Kini Denan tengah berjalan menuju meja para sahabatnya, setelah menyapa beberapa tamu mewakilkan sang Papa yang tengah bersiap dengan acara selanjutnya.

“Halo” Sapa Denan pada dua meja yang berisi dua keluarga sahabatnya.

“Ya ampun, sayang! Mami udah lama ga liat kamu, sekarang rambutnya jadi warna silver! Makin manis aja, aduh!” Senyum Denan sontak muncul kala mendengar suara yang sudah lama tak ia dengar. Suara itu berasal dari wanita yang sudah berkepala tiga namun masih terlihat cantik dan modis.

“Mami sibuk mulu sih, jadi kita jarang ketemu.
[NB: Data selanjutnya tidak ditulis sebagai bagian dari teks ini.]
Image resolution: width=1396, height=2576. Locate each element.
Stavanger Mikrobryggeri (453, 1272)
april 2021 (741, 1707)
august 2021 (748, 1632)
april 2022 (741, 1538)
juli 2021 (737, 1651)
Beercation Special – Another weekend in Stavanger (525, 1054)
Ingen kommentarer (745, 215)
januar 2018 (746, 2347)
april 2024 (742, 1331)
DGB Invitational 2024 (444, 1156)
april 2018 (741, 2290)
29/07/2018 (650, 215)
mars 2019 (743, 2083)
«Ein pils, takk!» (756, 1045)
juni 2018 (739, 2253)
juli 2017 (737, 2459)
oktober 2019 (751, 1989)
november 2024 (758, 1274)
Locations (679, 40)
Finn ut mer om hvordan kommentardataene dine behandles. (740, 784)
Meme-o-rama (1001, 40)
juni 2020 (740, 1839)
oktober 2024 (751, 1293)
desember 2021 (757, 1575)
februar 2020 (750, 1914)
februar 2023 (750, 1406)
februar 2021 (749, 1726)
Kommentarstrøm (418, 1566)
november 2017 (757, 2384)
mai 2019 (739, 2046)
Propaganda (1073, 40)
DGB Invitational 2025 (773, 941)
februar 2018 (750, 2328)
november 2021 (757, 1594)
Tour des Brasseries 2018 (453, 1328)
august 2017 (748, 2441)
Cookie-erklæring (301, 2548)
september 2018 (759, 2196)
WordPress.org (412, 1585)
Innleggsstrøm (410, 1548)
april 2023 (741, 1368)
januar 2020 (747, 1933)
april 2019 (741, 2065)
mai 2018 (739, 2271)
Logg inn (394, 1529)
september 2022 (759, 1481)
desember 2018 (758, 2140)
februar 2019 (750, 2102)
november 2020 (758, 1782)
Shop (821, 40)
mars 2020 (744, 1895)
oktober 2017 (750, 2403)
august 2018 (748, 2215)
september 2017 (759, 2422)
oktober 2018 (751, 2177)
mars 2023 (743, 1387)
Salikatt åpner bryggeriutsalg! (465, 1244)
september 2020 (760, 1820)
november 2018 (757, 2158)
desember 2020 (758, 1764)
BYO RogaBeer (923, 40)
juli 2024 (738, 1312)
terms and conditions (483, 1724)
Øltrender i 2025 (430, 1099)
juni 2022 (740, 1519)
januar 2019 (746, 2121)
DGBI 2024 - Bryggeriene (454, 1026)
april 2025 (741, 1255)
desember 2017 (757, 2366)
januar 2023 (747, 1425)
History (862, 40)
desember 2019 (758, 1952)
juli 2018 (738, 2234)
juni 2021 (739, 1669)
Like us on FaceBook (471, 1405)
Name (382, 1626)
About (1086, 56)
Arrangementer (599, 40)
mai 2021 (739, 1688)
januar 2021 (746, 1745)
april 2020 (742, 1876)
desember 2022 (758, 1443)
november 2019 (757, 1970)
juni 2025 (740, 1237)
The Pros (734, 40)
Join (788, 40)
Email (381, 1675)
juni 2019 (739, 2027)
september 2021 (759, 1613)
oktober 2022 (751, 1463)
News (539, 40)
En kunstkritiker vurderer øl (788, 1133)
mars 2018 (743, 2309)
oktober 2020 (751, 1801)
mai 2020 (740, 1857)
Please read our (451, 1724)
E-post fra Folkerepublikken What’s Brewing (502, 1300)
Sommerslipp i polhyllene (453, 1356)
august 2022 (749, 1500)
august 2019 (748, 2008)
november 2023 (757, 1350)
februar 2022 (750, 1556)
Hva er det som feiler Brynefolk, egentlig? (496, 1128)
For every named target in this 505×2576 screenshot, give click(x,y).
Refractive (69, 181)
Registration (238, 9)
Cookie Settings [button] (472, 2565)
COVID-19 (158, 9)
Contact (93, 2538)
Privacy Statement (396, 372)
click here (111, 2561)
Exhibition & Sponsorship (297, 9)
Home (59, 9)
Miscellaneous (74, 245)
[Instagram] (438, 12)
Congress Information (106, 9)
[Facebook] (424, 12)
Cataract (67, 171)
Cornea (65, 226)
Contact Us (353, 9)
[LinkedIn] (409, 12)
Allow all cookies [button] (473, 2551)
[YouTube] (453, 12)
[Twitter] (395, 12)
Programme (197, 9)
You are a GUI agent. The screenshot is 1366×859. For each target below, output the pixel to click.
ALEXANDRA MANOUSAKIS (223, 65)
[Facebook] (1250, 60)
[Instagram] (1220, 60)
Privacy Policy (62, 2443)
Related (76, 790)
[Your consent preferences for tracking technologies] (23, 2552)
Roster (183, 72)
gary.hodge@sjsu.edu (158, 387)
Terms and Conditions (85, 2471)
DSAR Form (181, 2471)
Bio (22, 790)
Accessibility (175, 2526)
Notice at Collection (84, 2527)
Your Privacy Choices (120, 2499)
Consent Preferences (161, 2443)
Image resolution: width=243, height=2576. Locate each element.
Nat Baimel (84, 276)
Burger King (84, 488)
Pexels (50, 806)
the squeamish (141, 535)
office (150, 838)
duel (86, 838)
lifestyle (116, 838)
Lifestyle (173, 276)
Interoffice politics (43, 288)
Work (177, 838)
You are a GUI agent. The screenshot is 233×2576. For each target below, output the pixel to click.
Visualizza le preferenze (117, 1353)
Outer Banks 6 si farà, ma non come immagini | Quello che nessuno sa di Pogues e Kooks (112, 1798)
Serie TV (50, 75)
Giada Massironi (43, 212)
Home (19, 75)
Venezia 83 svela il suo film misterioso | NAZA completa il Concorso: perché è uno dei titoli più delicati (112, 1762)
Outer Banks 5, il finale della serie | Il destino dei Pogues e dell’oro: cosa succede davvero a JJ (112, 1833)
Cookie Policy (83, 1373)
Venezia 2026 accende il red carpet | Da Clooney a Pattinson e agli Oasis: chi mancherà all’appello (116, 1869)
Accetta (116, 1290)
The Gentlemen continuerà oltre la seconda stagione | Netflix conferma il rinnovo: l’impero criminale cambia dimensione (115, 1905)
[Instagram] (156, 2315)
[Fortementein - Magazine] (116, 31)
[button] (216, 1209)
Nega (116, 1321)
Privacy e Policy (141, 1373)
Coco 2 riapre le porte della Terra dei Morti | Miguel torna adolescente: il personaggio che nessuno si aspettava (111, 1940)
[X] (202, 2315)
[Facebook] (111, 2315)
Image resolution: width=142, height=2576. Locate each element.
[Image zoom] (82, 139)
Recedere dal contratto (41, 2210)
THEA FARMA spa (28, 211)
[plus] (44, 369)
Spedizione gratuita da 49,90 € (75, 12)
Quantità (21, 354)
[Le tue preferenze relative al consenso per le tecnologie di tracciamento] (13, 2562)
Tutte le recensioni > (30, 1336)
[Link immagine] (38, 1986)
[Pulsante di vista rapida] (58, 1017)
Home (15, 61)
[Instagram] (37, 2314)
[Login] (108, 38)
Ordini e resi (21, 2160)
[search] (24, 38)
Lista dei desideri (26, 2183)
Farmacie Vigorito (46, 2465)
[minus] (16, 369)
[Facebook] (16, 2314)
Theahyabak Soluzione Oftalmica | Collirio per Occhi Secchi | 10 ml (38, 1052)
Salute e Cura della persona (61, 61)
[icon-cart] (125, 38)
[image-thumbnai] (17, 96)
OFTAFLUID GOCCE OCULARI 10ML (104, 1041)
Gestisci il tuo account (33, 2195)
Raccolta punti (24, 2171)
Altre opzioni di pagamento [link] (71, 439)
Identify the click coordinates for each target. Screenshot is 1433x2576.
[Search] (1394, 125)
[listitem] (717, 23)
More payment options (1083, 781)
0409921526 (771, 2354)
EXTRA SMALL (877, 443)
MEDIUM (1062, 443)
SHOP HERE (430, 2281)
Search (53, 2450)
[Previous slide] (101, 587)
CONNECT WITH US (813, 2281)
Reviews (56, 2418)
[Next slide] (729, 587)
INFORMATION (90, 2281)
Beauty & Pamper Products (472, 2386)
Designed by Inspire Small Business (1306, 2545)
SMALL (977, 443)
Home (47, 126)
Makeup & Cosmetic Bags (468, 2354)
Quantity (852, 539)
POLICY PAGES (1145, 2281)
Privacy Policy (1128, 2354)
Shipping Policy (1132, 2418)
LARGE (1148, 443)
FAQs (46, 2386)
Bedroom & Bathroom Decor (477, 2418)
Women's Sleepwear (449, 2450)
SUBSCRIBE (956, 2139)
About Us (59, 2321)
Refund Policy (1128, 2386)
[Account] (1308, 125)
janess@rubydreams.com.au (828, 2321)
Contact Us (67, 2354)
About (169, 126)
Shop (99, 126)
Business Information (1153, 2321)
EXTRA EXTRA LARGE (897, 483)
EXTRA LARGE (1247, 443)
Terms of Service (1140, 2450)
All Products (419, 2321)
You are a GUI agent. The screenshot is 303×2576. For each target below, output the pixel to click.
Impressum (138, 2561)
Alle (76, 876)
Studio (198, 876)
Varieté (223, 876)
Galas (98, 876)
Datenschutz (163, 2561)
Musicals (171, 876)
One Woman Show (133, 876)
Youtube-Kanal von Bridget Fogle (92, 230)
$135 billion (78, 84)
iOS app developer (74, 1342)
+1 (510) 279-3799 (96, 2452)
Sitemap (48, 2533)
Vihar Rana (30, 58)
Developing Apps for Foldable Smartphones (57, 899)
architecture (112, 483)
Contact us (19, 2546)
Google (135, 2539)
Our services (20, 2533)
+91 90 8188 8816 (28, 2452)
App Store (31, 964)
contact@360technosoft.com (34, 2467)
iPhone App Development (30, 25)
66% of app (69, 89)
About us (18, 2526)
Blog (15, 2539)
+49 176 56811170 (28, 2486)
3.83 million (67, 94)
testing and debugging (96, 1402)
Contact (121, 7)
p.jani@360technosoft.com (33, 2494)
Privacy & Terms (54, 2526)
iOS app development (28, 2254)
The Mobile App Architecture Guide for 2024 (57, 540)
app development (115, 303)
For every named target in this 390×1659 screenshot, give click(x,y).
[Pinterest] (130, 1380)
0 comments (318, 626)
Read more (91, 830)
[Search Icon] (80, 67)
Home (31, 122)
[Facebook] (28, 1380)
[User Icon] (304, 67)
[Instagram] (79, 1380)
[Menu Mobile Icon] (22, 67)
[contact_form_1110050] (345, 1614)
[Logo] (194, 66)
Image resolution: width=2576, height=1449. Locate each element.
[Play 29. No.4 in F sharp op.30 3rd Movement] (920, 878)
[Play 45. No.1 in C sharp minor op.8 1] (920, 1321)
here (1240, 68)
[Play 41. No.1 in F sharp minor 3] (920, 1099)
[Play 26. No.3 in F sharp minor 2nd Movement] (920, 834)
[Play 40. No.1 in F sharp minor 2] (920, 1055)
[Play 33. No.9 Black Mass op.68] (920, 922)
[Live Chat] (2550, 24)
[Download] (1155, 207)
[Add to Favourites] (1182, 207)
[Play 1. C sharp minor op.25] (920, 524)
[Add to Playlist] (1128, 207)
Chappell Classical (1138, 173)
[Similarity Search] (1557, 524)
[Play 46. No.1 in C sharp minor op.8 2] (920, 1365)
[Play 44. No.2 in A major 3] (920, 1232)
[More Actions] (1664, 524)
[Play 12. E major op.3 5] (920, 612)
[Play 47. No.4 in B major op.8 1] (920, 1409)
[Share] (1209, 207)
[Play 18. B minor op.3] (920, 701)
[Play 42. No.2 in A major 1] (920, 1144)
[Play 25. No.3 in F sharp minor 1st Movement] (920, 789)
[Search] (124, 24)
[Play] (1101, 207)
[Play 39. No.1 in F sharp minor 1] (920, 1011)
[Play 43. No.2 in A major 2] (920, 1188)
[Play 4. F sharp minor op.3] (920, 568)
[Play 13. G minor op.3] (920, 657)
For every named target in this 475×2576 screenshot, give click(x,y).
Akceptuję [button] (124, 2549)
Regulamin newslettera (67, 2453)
Iya, hehehe. Bagus ya? Tapi ini warnanya bakal langsung luntur kalo aku keramas” Respon yang Denan berikan terkesan sangat ramah dan lembut.

“Tapi ya, sis. Denan itu bagusnya kalo rambut alami, makin keliatan aura ganteng nya” Kini Bunda dari Hazlen ikut bersuara.

“Ngga-ngga, sis. Denan itu mukanya manis, jadi cocok banget kalo rambutnya di warna gini. Coba, sayang. Besok di ganti warna blonde gitu”

“Jangan, Denan. Dengerin kata bunda, kamu itu ganteng kalo rambutnya ga di aneh-aneh in”

Denan yang berada di tengah-tengah mereka hanya memilih tertawa, begitupun anggota keluarga lain yang ada di meja tersebut.

“Bunda, udah udah. Denan nya jadi bingung itu” Ayah dari Hazlen pun bersuara sembari menepuk bahu istrinya.

“Nah, Honey. Tenang, oke?” Papi Marcell pun ikut menenangkan istrinya.

“Makasih buat masukannya ya, mami dan bunda. Nanti coba Denan pikirin setelah Denan lulus, rambutnya mau di apain” Ucap Denan masih dengan senyumannya.

“Botak aja, Den. Kayanya bakal tetep cocok di kamu”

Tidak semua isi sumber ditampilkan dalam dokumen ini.